Ainsi, l’ambivalence de certains élus dénonçant l’absence de consultation judiciaire pour une telle décision tout en sommant ces entreprises de modérer plus sévèrement leurs contenus (notamment via la loi Avia en France, vidée de sa substance par le Conseil Constitutionnel) révèle la complexité d’une telle thématique. Mais des tentatives de régulation persistent.

Quels moyens pour réguler les GAFA ?

La puissance des GAFA a souvent été perçue comme le résultat d’une complaisance accrue des Etats à leur égard, c’est pourquoi les Etats-Unis et l’Union Européenne tentent d’adopter un arsenal législatif assez puissant dans une optique de régulation.

Du côté du pays de l’oncle Sam, plusieurs Etats fustigent la situation monopolistique instaurée par ces géants de la tech. Les chiffres soulignent ce constat : Android équipe 76% des smartphones tandis que le moteur Google capte 90% des recherches.

A la fin de l’année 2020, 11 Etats ont accusé l’appareil de recherche d’avoir « maintenu de façon illégale un monopole dans la recherche en ligne », par le moyen d’accords passés avec les fabricants de smartphones, dont Apple. 38 ont également déposé une plainte en reprochant au moteur de recherche de favoriser ses propres services dans ses résultats au détriment de ceux de ses concurrents. Quant à Facebook, l’entreprise se voit reprochée d’avoir, en 2012 puis 2014, racheté WhatsApp et Instagram en ayant l’objectif de supprimer toute concurrence.

La voie du procès semble donc être une des solutions envisagées pour pallier aux dérives des GAFA. Seule ombre au tableau (et pas des moindres) : la lenteur de la procédure. Le juge en charge d’émettre la plainte contre Google a en effet déclaré que le début du procès ne se tiendra pas avant 2023.

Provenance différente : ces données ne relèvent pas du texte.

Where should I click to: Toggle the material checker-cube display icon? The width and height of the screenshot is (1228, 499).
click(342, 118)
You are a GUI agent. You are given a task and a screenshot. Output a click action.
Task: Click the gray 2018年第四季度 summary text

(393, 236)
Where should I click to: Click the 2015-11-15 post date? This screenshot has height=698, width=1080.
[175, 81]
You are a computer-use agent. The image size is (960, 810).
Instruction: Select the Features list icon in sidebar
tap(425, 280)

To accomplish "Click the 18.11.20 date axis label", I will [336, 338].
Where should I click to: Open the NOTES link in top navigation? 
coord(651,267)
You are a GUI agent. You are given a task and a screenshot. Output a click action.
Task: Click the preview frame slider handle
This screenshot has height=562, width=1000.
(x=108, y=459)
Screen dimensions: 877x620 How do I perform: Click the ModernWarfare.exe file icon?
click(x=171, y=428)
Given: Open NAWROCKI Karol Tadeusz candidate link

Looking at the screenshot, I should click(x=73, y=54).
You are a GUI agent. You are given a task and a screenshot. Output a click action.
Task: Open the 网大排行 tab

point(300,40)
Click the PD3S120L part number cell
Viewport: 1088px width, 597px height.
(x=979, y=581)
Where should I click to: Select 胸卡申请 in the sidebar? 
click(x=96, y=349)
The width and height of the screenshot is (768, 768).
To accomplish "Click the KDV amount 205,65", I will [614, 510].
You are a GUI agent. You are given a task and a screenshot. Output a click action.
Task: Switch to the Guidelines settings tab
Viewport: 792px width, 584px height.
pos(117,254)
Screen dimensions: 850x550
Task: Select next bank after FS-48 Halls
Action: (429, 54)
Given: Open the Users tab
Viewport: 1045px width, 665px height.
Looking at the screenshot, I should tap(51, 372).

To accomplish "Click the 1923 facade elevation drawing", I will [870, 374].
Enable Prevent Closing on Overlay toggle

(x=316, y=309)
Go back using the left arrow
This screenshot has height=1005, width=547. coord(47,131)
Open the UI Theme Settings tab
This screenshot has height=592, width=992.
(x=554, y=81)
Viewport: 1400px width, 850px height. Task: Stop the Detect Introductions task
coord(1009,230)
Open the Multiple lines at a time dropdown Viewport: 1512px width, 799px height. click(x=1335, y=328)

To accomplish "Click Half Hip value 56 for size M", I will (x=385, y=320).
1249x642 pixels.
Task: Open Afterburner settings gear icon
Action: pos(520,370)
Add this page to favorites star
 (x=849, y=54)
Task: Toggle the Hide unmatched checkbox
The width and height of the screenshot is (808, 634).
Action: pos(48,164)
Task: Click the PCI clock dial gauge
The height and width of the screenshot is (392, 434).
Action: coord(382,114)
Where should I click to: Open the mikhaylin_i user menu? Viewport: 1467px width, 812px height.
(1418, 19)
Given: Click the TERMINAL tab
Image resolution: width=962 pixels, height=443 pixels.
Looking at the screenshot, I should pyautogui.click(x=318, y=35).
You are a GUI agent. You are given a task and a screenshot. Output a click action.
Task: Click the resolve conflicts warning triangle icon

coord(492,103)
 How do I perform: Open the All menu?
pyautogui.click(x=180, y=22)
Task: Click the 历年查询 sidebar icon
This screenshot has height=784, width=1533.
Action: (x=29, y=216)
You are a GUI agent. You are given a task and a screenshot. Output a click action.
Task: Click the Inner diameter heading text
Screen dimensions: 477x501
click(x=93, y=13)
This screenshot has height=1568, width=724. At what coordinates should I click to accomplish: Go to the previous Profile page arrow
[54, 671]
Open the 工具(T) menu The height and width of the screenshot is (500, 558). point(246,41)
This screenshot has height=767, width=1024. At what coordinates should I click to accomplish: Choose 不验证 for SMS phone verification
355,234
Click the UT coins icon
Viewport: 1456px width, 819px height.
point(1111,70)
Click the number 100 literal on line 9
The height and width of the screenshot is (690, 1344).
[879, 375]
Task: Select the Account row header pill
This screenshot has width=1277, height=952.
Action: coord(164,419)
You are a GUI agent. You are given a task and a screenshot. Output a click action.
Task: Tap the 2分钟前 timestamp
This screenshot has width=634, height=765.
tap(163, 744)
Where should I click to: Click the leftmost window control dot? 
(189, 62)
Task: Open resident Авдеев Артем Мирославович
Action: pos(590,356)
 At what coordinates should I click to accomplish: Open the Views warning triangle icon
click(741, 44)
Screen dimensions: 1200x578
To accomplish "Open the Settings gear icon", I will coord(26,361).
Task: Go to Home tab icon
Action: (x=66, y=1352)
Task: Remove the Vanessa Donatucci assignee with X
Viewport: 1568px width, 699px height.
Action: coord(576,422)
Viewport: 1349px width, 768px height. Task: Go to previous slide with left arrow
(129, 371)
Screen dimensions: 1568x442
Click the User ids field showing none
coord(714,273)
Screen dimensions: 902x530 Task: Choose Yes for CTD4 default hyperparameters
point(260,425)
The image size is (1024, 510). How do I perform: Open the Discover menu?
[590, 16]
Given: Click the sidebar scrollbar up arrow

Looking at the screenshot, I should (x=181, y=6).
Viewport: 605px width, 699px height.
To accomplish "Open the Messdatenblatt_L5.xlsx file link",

S’agissant de l’Union Européenne, des mesures sont fréquemment évoquées pour endiguer la puissance des GAFA. Si la France dispose d’ores et déjà d’une « taxe GAFA » qui a rapporté plus de 400 millions d’euros depuis 2019, l’emploi de mesures contraignantes est aussi discuté à l’échelon européen.

Le commissaire européen Thierry Breton, fervent partisan d’une régulation des GAFA. Photo : Challenges.fr

Le 15 décembre dernier, l’exécutif européen a proposé deux législations complémentaires afin de légiférer sur les failles juridiques dont profitent les entreprises. Parmi elles, le Règlement sur les Marchés Numériques (« Digital Markets Act », DMA) imposera des contraintes spécifiques à une dizaine d’entreprises entravant le libre-jeu de la concurrence. Les GAFA sont clairement visés. Hormis des dispositions relatives à la transparence, les compagnies devront également notifier à la Commission tout projet d’acquisition de firme en Europe, le but étant de maintenir une certaine pluralité et de protéger les PME.

Les sanctions en cas d’atteinte à la concurrence seront lourdes : elles iront jusqu’à 10% du chiffre d’affaires. En matière de contenus illégaux en ligne, les amendes pourront atteindre 6% du chiffre d’affaires. Enfin, une interdiction de poursuivre son activité en Europe pourra être imposée « en cas de manquement grave et répété ayant pour conséquences la mise en danger de la sécurité des citoyens européens ».

Néanmoins, ce projet n’entrera pas en vigueur tout de suite. Il sera encore négocié pendant au moins un an avec le Parlement européen et les Etats membres. En attendant le dénouement de cette saga politico-parlementaire, difficile d’entrevoir la perspective d’un changement immédiat dans la stratégie des GAFA. Cependant, le message des Etats à ces mastodontes est clair : nous n’en avons pas fini avec vous, la bataille ne fait que débuter.